人とも獣ともつかない生き物が大きな尻尾を揺らしながら、針を動かしている。
「何を作っているのだ?」
白の竜は、『着ぐるみ』と呼ばれるらしい服を着た人間に似た生き物に問うた。
「『ましろん』を作っているのですぅ」
どうやら『ましろん』という名前の『ぬいぐるみ』を作っているらしい。
大きな尻尾の生き物は、完成したぬいぐるみの出来に満足すると、遠巻きに生き物を見ていた女の子にぬいぐるみを差し出す。
門から進攻してきた小鬼に村を焼かれて逃げてきた小さな女の子。
着の身、着のまま、玩具の1つも持ち出せないまま逃げてきた女の子は満面の笑顔でぬいぐるみを受け取り、何度もお礼を言って頭を下げる。

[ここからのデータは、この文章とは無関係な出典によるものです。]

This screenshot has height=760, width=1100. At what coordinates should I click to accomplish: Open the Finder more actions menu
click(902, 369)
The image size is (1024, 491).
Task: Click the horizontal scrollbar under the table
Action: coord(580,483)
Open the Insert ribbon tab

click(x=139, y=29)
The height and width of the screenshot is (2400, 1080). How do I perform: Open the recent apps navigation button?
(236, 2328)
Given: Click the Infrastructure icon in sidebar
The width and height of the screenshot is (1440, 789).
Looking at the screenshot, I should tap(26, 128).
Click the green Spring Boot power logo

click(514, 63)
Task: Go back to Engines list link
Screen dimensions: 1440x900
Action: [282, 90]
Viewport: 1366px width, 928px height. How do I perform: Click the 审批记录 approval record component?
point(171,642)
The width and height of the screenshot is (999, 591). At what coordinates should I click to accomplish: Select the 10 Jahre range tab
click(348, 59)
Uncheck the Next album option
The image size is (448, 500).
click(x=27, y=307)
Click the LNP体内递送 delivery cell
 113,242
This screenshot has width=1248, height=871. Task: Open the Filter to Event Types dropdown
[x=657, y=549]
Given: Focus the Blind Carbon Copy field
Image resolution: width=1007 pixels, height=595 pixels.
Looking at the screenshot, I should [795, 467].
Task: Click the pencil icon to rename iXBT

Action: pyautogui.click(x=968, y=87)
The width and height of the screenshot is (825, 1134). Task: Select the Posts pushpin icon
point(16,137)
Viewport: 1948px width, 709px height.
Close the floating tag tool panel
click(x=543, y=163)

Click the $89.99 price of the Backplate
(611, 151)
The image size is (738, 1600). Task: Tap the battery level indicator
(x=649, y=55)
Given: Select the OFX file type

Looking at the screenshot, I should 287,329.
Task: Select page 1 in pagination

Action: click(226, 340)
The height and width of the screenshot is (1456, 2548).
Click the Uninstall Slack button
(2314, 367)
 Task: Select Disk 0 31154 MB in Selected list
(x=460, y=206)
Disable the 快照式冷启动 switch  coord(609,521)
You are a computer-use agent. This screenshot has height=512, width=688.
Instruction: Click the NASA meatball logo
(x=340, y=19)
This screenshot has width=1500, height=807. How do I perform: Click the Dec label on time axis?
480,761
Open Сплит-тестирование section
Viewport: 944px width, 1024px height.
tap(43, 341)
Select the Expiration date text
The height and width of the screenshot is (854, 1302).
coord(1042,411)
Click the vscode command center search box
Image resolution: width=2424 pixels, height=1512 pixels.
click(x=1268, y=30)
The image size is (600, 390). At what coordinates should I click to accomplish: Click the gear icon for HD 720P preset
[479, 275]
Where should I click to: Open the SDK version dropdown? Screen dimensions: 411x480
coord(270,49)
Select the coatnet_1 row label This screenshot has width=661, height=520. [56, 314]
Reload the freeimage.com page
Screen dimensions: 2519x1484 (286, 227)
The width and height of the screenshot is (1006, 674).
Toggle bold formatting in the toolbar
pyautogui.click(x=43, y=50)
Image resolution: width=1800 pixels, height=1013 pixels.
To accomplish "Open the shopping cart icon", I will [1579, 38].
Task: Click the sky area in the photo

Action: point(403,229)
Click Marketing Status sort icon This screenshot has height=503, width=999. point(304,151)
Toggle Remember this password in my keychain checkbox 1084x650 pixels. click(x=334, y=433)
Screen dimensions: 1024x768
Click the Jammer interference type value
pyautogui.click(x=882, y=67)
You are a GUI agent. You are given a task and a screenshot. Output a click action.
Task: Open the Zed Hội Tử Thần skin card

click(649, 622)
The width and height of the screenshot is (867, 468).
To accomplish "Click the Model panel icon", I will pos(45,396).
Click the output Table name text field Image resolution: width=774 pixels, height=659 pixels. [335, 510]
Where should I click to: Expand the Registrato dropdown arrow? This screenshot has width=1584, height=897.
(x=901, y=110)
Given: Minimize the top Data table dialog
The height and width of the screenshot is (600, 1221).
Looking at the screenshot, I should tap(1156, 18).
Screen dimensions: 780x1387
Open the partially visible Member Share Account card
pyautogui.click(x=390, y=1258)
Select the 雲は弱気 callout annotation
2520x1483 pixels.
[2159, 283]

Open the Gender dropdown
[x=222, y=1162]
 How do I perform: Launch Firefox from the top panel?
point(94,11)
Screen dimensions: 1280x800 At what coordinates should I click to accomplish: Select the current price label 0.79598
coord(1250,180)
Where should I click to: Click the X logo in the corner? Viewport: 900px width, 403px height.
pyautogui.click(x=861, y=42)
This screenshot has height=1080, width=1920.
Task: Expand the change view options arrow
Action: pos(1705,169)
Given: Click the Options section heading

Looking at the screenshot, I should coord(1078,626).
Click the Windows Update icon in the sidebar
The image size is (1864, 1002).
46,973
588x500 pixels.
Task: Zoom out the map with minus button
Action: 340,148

その様に生き物は、ゲヘゲヘと奇怪な笑い声を上げていた。
「赤い鱗が戻ってきたな」
白の竜は、空に赤い竜を見る。
この西の地を縄張りにする赤い鱗の一族の者が、偵察から戻ってきたのだ。
その背には、銀色の髪の女。
この地の人間の国の王族とかいう女らしい。
「『島白』行くのですぅ!この世界の命運は白涼と島白の尻尾にかかっているのですぅ!」
アニュラス界最強の白の竜と異世界人・霧宮白涼は歩き出した。
それは、まだ本物の竜が居た頃の物語。
真なる竜が滅ぶ前の…
800年前の物語…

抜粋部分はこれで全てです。